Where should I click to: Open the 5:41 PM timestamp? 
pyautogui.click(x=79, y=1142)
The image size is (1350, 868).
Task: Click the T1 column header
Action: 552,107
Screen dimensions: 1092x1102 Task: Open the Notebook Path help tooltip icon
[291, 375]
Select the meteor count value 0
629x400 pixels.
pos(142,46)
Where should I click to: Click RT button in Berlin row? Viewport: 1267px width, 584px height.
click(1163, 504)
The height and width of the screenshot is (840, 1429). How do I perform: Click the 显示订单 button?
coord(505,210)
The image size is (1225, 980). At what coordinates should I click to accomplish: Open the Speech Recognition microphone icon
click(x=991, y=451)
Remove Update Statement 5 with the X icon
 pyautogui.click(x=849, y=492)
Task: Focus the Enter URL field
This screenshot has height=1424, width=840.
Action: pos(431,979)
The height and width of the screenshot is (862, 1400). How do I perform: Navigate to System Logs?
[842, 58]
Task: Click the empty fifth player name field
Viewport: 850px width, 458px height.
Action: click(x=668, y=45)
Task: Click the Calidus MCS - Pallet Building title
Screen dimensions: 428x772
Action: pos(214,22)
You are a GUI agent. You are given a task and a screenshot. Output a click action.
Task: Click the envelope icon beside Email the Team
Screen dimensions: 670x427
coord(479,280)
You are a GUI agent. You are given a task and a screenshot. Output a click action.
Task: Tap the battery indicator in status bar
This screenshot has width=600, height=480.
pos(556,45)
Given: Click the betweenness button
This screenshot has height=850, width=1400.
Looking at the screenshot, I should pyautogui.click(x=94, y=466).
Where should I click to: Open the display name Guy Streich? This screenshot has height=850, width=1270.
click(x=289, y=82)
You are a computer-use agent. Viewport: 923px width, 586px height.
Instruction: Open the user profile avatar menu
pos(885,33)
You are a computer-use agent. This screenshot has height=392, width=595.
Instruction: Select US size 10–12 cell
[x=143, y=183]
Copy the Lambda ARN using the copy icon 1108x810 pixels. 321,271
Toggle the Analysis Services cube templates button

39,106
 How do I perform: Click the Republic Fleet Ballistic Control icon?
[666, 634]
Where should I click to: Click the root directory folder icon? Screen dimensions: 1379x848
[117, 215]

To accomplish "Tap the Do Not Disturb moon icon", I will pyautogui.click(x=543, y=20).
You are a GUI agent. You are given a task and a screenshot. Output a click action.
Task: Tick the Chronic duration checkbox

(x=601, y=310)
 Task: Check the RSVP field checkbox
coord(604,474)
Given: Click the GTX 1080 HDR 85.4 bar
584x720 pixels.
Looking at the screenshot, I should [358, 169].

= = =

In the records above, locate each line with the word "computer". Copy all such lines.

OUTPUT BELOW ▸
You are a computer-use agent. Viewport: 923px width, 586px height.
You are a computer-use agent. This screenshot has height=392, width=595.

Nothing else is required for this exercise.